● Data section:
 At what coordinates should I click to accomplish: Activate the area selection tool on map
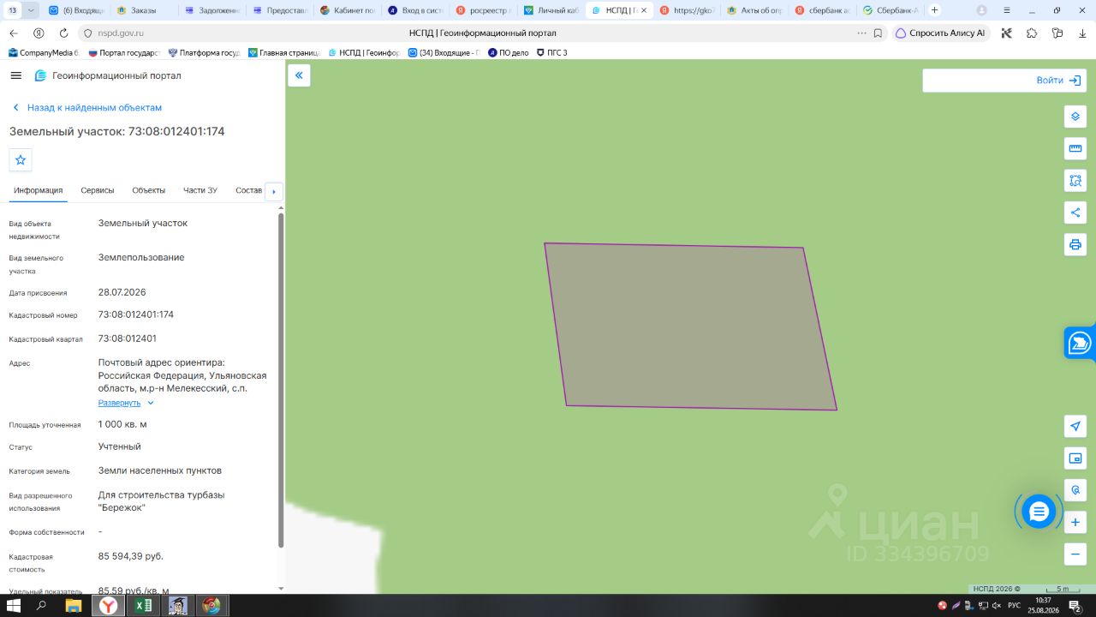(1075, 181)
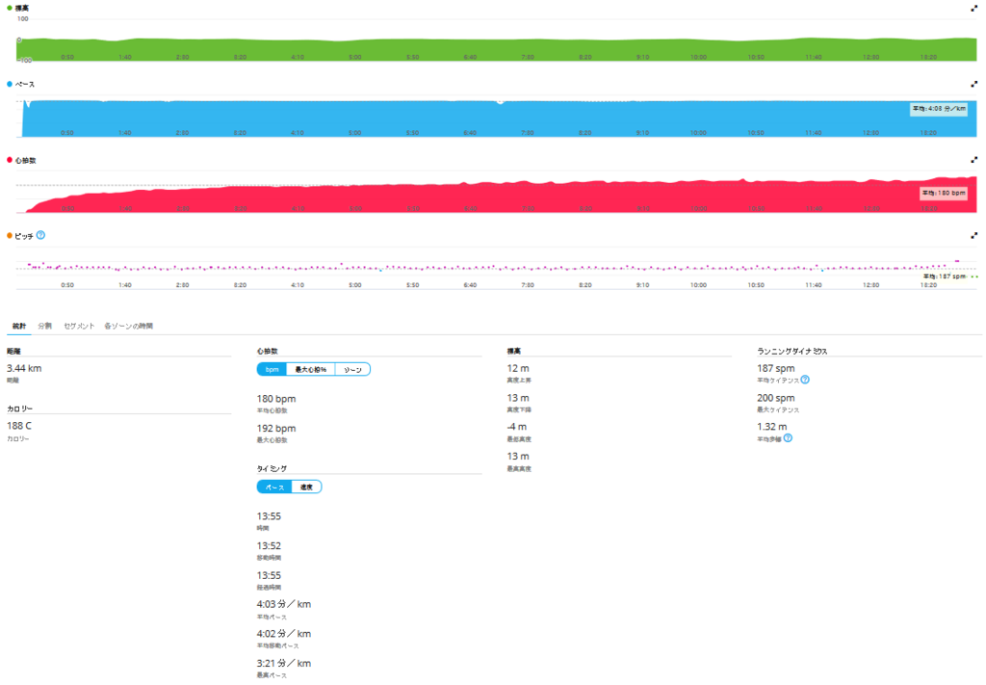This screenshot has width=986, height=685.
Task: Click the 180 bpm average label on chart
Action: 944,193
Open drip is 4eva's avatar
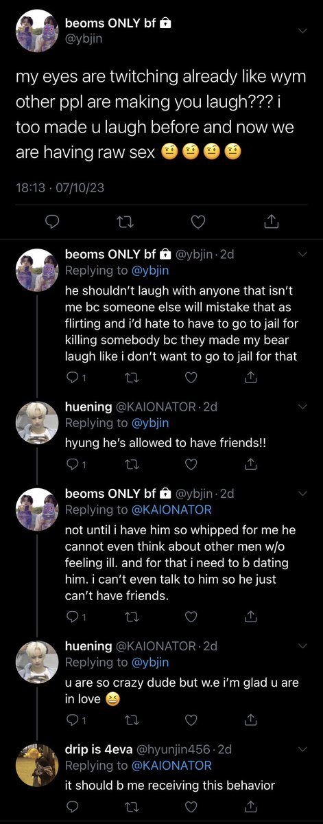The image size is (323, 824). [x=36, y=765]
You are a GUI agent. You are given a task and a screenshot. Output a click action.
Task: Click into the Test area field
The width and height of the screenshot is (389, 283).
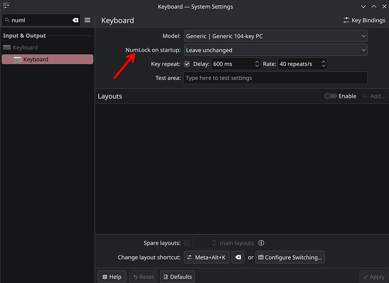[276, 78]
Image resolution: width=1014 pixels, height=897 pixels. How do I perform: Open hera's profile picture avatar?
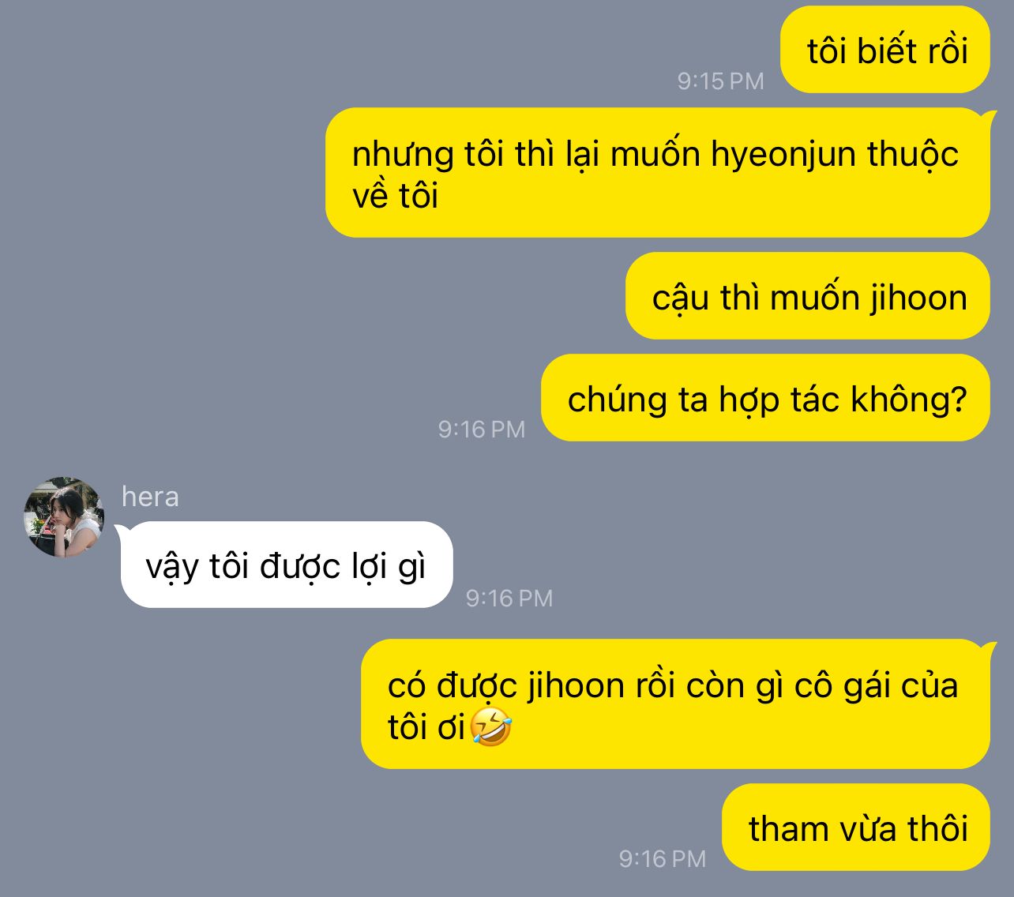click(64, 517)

● Instructions for the task: Please give again only those lines that run from the one containing "The width and" through the final line of the listing, both included, exactly as written and without pictures.

● Exercise output:
The width and height of the screenshot is (389, 283).
[276, 78]
Image resolution: width=1014 pixels, height=897 pixels. How do I perform: Open hera's profile picture avatar?
click(64, 517)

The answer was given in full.